Carlos Blanco
Lo que quiso ser una revolución
está vuelto un pichaque fermentado. Lo saben los rojos, los azules y los
pálidos.
Siempre
intriga saber cómo gentes tan avezadas, muchos formados intelectualmente, otros
con veteranía política, “luchadores sociales” como se autocalifican unos cuantos,
llegaron a participar y algunos a disfrutar de este torneo descompuesto y
purulento.
El morbo
comenzó por la centralización autocrática en Chávez. La necesidad de concentrar
las fuerzas en un solo mando para “derrotar el imperio” y lo que fuese diferente
condujo a que todo se quedara en el puño del líder. Como los de su especie, era
brutal hacia fuera y paternal adentro, centro de todos los equilibrios:
coscorrones a unos, breves períodos de gloria a otros, degradaciones y ascensos
a placer. El poder concentrado en Chávez se admitió sin chistar porque él, el
Eterno, aun antes de morir debía saber lo que convenía.
Ese poder
requirió la dictadura sobre los recursos públicos. Comenzó su trasiego para
campañas electorales, compra de voluntades, alianzas internacionales y, en fin,
para llenar monederos vacíos y hambrientos.
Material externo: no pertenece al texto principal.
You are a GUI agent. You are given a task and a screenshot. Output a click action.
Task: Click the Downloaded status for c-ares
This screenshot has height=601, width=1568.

Las alianzas con los gobiernos
requerían el petróleo, pero las alianzas con las FARC y otros movimientos no
gubernamentales, así como el financiamiento de campañas electorales amigas, demandaban
baúles llenos de dólares, junto con complicados mecanismos de triangulación
financiera. De a poco, en las comisuras de esas bocas ávidas de épica, comenzó
a chorrear dinero para cuentas privadas.
La
cuestión se complicó con la naturaleza narcoguerrillera de las FARC que,
necesitada de una estructura de apoyo en Venezuela, transmitió su infección
voraz, resistente a antibióticos convencionales. No son pocos los engranajes
que hay que mover para que una tonelada de cocaína proveniente de Colombia llegue
a –y salga de– un puerto venezolano. En ese instante una revolución que ya no
era, pero una autocracia que sí era, entró en una dinámica de pudrición. El
solo conocimiento silente de esa gangrena generó complicidad.
Un Estado
controlado por mafias e infiltrado por el narco, con una economía en parálisis
progresiva, con un jefe que no es respetado por sus pares, sin instituciones, y
con una sociedad llena de furia contenida hacen del país un polvorín que clama
al cielo por un cambio.
Lo que intriga es por qué siguen
allí quienes, aun siendo rojos, no participan del festival de la impudicia.
Críticos a media voz; hechos los tontos. Es posible que se vean sin salida
cuando ellos, precisamente, son parte de la salida.